» **Objective**: Output every line of the data below without any alteration.

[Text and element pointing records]
==*==
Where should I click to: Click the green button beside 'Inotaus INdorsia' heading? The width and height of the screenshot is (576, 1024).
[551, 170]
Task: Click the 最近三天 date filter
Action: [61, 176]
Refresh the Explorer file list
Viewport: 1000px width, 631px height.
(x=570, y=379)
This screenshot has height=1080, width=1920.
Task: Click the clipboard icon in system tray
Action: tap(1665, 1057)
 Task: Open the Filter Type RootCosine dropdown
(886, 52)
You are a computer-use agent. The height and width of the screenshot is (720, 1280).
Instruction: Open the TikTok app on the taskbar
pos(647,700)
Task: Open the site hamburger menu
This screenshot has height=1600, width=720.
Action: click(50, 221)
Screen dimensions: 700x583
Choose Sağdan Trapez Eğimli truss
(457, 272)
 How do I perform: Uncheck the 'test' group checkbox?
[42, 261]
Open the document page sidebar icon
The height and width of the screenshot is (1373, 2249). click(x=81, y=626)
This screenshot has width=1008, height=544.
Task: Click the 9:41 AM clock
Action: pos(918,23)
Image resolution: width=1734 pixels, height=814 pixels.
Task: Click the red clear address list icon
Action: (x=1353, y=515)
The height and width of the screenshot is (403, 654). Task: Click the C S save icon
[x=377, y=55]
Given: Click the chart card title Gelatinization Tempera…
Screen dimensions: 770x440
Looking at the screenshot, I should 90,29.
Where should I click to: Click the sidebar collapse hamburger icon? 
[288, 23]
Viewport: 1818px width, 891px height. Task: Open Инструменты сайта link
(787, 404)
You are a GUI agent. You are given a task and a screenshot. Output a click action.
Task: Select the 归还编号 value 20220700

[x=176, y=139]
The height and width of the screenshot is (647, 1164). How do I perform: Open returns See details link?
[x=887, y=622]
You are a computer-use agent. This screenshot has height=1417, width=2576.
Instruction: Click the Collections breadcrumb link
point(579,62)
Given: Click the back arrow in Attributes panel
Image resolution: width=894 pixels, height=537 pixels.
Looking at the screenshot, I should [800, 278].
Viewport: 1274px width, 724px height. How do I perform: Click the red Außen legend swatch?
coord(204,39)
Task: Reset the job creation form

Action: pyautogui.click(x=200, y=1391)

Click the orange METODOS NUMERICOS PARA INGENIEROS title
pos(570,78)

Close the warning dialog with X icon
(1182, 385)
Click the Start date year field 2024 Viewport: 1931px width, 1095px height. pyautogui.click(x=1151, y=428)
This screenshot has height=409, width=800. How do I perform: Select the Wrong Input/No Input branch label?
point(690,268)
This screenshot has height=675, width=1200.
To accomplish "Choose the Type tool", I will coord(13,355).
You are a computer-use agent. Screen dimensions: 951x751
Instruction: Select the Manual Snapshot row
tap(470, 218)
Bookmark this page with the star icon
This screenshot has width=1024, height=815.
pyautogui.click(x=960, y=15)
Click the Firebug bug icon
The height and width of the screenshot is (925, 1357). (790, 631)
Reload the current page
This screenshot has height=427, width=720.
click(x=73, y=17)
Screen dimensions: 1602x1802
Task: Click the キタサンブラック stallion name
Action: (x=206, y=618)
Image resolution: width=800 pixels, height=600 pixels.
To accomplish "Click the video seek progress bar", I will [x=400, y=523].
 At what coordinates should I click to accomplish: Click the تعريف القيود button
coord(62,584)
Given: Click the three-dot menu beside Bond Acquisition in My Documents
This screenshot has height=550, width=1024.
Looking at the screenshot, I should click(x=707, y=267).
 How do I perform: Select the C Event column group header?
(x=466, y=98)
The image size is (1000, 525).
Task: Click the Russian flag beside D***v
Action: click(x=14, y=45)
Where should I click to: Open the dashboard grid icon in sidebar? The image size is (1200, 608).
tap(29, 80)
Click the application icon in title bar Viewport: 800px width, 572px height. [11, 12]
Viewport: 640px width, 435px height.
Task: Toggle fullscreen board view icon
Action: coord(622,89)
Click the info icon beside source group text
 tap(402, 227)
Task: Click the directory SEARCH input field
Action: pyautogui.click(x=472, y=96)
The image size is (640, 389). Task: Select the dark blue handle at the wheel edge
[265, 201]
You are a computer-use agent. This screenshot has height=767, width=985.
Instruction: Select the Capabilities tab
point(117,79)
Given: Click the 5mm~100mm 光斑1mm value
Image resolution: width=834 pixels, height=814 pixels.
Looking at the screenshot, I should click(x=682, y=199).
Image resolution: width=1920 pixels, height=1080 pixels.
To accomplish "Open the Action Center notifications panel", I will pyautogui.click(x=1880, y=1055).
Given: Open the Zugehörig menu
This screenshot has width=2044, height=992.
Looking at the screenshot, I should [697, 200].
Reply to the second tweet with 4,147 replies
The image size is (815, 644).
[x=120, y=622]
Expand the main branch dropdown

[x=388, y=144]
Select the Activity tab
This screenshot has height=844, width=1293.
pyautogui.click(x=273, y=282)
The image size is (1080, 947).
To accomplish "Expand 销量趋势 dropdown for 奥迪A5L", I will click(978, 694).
==*==
» **Written reply**:
Where should I click to: Click the green button beside 'Inotaus INdorsia' heading? The width and height of the screenshot is (576, 1024).
[551, 170]
Task: Click the 最近三天 date filter
Action: [61, 176]
Refresh the Explorer file list
Viewport: 1000px width, 631px height.
(x=570, y=379)
This screenshot has height=1080, width=1920.
Task: Click the clipboard icon in system tray
Action: tap(1665, 1057)
 Task: Open the Filter Type RootCosine dropdown
(886, 52)
You are a computer-use agent. The height and width of the screenshot is (720, 1280).
Instruction: Open the TikTok app on the taskbar
pos(647,700)
Task: Open the site hamburger menu
This screenshot has height=1600, width=720.
Action: click(50, 221)
Screen dimensions: 700x583
Choose Sağdan Trapez Eğimli truss
(457, 272)
 How do I perform: Uncheck the 'test' group checkbox?
[42, 261]
Open the document page sidebar icon
The height and width of the screenshot is (1373, 2249). click(x=81, y=626)
This screenshot has width=1008, height=544.
Task: Click the 9:41 AM clock
Action: pos(918,23)
Image resolution: width=1734 pixels, height=814 pixels.
Task: Click the red clear address list icon
Action: (x=1353, y=515)
The height and width of the screenshot is (403, 654). Task: Click the C S save icon
[x=377, y=55]
Given: Click the chart card title Gelatinization Tempera…
Screen dimensions: 770x440
Looking at the screenshot, I should 90,29.
Where should I click to: Click the sidebar collapse hamburger icon? 
[288, 23]
Viewport: 1818px width, 891px height. Task: Open Инструменты сайта link
(787, 404)
You are a GUI agent. You are given a task and a screenshot. Output a click action.
Task: Select the 归还编号 value 20220700

[x=176, y=139]
The height and width of the screenshot is (647, 1164). How do I perform: Open returns See details link?
[x=887, y=622]
You are a computer-use agent. This screenshot has height=1417, width=2576.
Instruction: Click the Collections breadcrumb link
point(579,62)
Given: Click the back arrow in Attributes panel
Image resolution: width=894 pixels, height=537 pixels.
Looking at the screenshot, I should [800, 278].
Viewport: 1274px width, 724px height. How do I perform: Click the red Außen legend swatch?
coord(204,39)
Task: Reset the job creation form

Action: pyautogui.click(x=200, y=1391)

Click the orange METODOS NUMERICOS PARA INGENIEROS title
pos(570,78)

Close the warning dialog with X icon
(1182, 385)
Click the Start date year field 2024 Viewport: 1931px width, 1095px height. pyautogui.click(x=1151, y=428)
This screenshot has height=409, width=800. How do I perform: Select the Wrong Input/No Input branch label?
point(690,268)
This screenshot has height=675, width=1200.
To accomplish "Choose the Type tool", I will coord(13,355).
You are a computer-use agent. Screen dimensions: 951x751
Instruction: Select the Manual Snapshot row
tap(470, 218)
Bookmark this page with the star icon
This screenshot has width=1024, height=815.
pyautogui.click(x=960, y=15)
Click the Firebug bug icon
The height and width of the screenshot is (925, 1357). (790, 631)
Reload the current page
This screenshot has height=427, width=720.
click(x=73, y=17)
Screen dimensions: 1602x1802
Task: Click the キタサンブラック stallion name
Action: (x=206, y=618)
Image resolution: width=800 pixels, height=600 pixels.
To accomplish "Click the video seek progress bar", I will [x=400, y=523].
 At what coordinates should I click to accomplish: Click the تعريف القيود button
coord(62,584)
Given: Click the three-dot menu beside Bond Acquisition in My Documents
This screenshot has height=550, width=1024.
Looking at the screenshot, I should click(x=707, y=267).
 How do I perform: Select the C Event column group header?
(x=466, y=98)
The image size is (1000, 525).
Task: Click the Russian flag beside D***v
Action: click(x=14, y=45)
Where should I click to: Open the dashboard grid icon in sidebar? The image size is (1200, 608).
tap(29, 80)
Click the application icon in title bar Viewport: 800px width, 572px height. [11, 12]
Viewport: 640px width, 435px height.
Task: Toggle fullscreen board view icon
Action: coord(622,89)
Click the info icon beside source group text
 tap(402, 227)
Task: Click the directory SEARCH input field
Action: pyautogui.click(x=472, y=96)
The image size is (640, 389). Task: Select the dark blue handle at the wheel edge
[265, 201]
You are a computer-use agent. This screenshot has height=767, width=985.
Instruction: Select the Capabilities tab
point(117,79)
Given: Click the 5mm~100mm 光斑1mm value
Image resolution: width=834 pixels, height=814 pixels.
Looking at the screenshot, I should click(x=682, y=199).
Image resolution: width=1920 pixels, height=1080 pixels.
To accomplish "Open the Action Center notifications panel", I will pyautogui.click(x=1880, y=1055).
Given: Open the Zugehörig menu
This screenshot has width=2044, height=992.
Looking at the screenshot, I should [697, 200].
Reply to the second tweet with 4,147 replies
The image size is (815, 644).
[x=120, y=622]
Expand the main branch dropdown

[x=388, y=144]
Select the Activity tab
This screenshot has height=844, width=1293.
pyautogui.click(x=273, y=282)
The image size is (1080, 947).
To accomplish "Expand 销量趋势 dropdown for 奥迪A5L", I will click(978, 694).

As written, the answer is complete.